選択テキスト:
++++++++++
Wavelet Toolbox™ ソフトウェアには、連続解析と離散解析の両方に使用できる多数のウェーブレットが含まれています。離散解析の場合、たとえば、直交ウェーブレット (Daubechies の極値位相ウェーブレットおよび最小非対称ウェーブレット)、B スプライン双直交ウェーブレットなどがあります。連続解析の場合、Wavelet Toolbox ソフトウェアには、Morlet、Meyer、ガウス導関数、Paul などのウェーブレットが含まれています。

ウェーブレットの選択は、信号またはイメージの特性およびアプリケーションの性質によって決まります。解析ウェーブレットと合成ウェーブレットの特性を理解すれば、アプリケーション用に最適化されたウェーブレットを選択できます。

ウェーブレット ファミリによって、いくつかの重要な性質が異なります。例として以下があります。

  • 時間と周波数におけるウェーブレットのサポートおよび減衰率。

  • ウェーブレットの対称性または反対称性。付随する完全再構成フィルターの位相は線形です。

  • 消失モーメントの数。ウェーブレットの消失モーメントの数が多いと、さまざまな信号やイメージに対してスパース表現を実現できます。

  • ウェーブレットの正則性。滑らかなウェーブレットほど、周波数分解能がシャープになります。さらに、ウェーブレット構築の反復アルゴリズムが速く収束します。

  • スケーリング関数 φ の存在。

連続解析の場合、Wavelet Toolbox ソフトウェアの解析ウェーブレットに基づく解析は一部のウェーブレットが対象です。詳細については、cwt および icwt を参照してください。基本的な理論上の目的については、逆連続ウェーブレット変換を参照してください。CWT による時間-周波数解析では、シミュレートした信号および実際の信号に対する連続ウェーブレット変換の使用について説明しています。

コマンド ラインで「waveinfo」と入力すると、利用できるウェーブレット ファミリの主な性質が表示されます。特定のウェーブレット ファミリについては、ウェーブレット ファミリの略称を指定して waveinfo を使用します。ウェーブレット ファミリの略称は、次の表および waveinfo のリファレンス ページに記載されています。
++++++++++
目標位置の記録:
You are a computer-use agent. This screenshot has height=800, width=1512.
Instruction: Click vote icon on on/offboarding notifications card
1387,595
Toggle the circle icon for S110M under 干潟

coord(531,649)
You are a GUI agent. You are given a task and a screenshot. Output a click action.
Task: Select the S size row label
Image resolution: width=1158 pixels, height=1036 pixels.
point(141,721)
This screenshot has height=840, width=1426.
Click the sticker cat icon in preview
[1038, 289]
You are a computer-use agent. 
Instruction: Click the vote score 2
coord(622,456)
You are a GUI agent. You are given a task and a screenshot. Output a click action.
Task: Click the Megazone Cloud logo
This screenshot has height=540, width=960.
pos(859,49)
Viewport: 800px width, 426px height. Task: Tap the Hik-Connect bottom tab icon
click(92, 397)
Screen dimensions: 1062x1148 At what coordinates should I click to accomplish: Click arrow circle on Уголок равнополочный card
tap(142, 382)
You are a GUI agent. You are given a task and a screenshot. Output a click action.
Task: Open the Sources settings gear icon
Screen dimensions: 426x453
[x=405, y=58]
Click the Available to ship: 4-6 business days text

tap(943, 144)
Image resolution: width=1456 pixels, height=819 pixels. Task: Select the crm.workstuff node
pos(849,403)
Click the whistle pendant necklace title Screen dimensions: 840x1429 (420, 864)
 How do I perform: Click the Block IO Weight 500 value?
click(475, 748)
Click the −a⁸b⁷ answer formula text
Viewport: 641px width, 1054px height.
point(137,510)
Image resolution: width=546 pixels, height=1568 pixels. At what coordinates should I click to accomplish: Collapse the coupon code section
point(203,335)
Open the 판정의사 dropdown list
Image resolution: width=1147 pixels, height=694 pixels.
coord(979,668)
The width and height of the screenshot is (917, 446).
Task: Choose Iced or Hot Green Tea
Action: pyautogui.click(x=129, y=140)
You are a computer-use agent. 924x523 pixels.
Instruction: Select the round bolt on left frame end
++++++++++
作業指示:
**A.** ウェーブレットについての文章で「コマンド ラインで」から始まる段落を、主な事実を残して箇条書きに書き直してください。
**B.** 記録の中から、「Toggle the circle icon for S110M under 干潟」を含む行から「Action: pyautogui.click(x=129, y=140)」を含む行までを、その両端の行も含めてそのまま引用してください。

作業結果:
**A.**
- コマンド ラインで「waveinfo」と入力すると、利用できるウェーブレット ファミリの主な性質が表示される。
- 特定のウェーブレット ファミリについては、その略称を指定して waveinfo を使う。
- ウェーブレット ファミリの略称は、次の表と waveinfo のリファレンス ページに記載されている。

**B.**
Toggle the circle icon for S110M under 干潟

coord(531,649)
You are a GUI agent. You are given a task and a screenshot. Output a click action.
Task: Select the S size row label
Image resolution: width=1158 pixels, height=1036 pixels.
point(141,721)
This screenshot has height=840, width=1426.
Click the sticker cat icon in preview
[1038, 289]
You are a computer-use agent. 
Instruction: Click the vote score 2
coord(622,456)
You are a GUI agent. You are given a task and a screenshot. Output a click action.
Task: Click the Megazone Cloud logo
This screenshot has height=540, width=960.
pos(859,49)
Viewport: 800px width, 426px height. Task: Tap the Hik-Connect bottom tab icon
click(92, 397)
Screen dimensions: 1062x1148 At what coordinates should I click to accomplish: Click arrow circle on Уголок равнополочный card
tap(142, 382)
You are a GUI agent. You are given a task and a screenshot. Output a click action.
Task: Open the Sources settings gear icon
Screen dimensions: 426x453
[x=405, y=58]
Click the Available to ship: 4-6 business days text

tap(943, 144)
Image resolution: width=1456 pixels, height=819 pixels. Task: Select the crm.workstuff node
pos(849,403)
Click the whistle pendant necklace title Screen dimensions: 840x1429 (420, 864)
 How do I perform: Click the Block IO Weight 500 value?
click(475, 748)
Click the −a⁸b⁷ answer formula text
Viewport: 641px width, 1054px height.
point(137,510)
Image resolution: width=546 pixels, height=1568 pixels. At what coordinates should I click to accomplish: Collapse the coupon code section
point(203,335)
Open the 판정의사 dropdown list
Image resolution: width=1147 pixels, height=694 pixels.
coord(979,668)
The width and height of the screenshot is (917, 446).
Task: Choose Iced or Hot Green Tea
Action: pyautogui.click(x=129, y=140)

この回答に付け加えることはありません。